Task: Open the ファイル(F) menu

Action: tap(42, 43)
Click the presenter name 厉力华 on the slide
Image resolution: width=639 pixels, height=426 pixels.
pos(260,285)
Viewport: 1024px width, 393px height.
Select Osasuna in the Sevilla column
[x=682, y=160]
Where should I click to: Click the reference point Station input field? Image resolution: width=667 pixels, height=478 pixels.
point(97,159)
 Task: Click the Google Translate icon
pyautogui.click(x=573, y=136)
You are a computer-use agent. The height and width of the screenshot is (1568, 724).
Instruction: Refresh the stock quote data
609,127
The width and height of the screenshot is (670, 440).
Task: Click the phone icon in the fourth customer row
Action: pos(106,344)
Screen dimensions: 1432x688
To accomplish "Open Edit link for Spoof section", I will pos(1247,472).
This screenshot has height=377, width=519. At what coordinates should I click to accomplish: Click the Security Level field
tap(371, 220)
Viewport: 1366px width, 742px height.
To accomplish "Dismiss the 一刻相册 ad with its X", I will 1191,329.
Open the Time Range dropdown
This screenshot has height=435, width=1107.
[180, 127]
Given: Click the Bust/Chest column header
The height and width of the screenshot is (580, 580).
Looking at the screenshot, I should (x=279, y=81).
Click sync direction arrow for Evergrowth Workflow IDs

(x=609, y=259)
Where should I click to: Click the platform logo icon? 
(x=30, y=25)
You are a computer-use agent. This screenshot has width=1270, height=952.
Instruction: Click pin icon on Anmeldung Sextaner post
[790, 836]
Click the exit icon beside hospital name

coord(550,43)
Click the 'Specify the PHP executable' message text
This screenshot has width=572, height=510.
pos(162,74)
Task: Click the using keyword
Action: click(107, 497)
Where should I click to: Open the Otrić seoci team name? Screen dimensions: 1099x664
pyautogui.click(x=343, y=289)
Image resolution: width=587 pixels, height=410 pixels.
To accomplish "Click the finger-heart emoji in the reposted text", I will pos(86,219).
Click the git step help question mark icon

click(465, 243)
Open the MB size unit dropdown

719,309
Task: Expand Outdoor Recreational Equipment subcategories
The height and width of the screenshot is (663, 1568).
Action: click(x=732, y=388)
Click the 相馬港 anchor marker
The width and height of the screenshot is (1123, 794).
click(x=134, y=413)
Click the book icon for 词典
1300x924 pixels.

----------------

# YOUR TASK
Your task is to transcribe, with no changes, only the lines of the listing above that lie between the line holding "This screenshot has height=377, width=519." and the line holding "Task: Expand Outdoor", inclusive.

# COMPLETED EXERCISE
This screenshot has height=377, width=519. At what coordinates should I click to accomplish: Click the Security Level field
tap(371, 220)
Viewport: 1366px width, 742px height.
To accomplish "Dismiss the 一刻相册 ad with its X", I will 1191,329.
Open the Time Range dropdown
This screenshot has height=435, width=1107.
[180, 127]
Given: Click the Bust/Chest column header
The height and width of the screenshot is (580, 580).
Looking at the screenshot, I should (x=279, y=81).
Click sync direction arrow for Evergrowth Workflow IDs

(x=609, y=259)
Where should I click to: Click the platform logo icon? 
(x=30, y=25)
You are a computer-use agent. This screenshot has width=1270, height=952.
Instruction: Click pin icon on Anmeldung Sextaner post
[790, 836]
Click the exit icon beside hospital name

coord(550,43)
Click the 'Specify the PHP executable' message text
This screenshot has width=572, height=510.
pos(162,74)
Task: Click the using keyword
Action: click(107, 497)
Where should I click to: Open the Otrić seoci team name? Screen dimensions: 1099x664
pyautogui.click(x=343, y=289)
Image resolution: width=587 pixels, height=410 pixels.
To accomplish "Click the finger-heart emoji in the reposted text", I will pos(86,219).
Click the git step help question mark icon

click(465, 243)
Open the MB size unit dropdown

719,309
Task: Expand Outdoor Recreational Equipment subcategories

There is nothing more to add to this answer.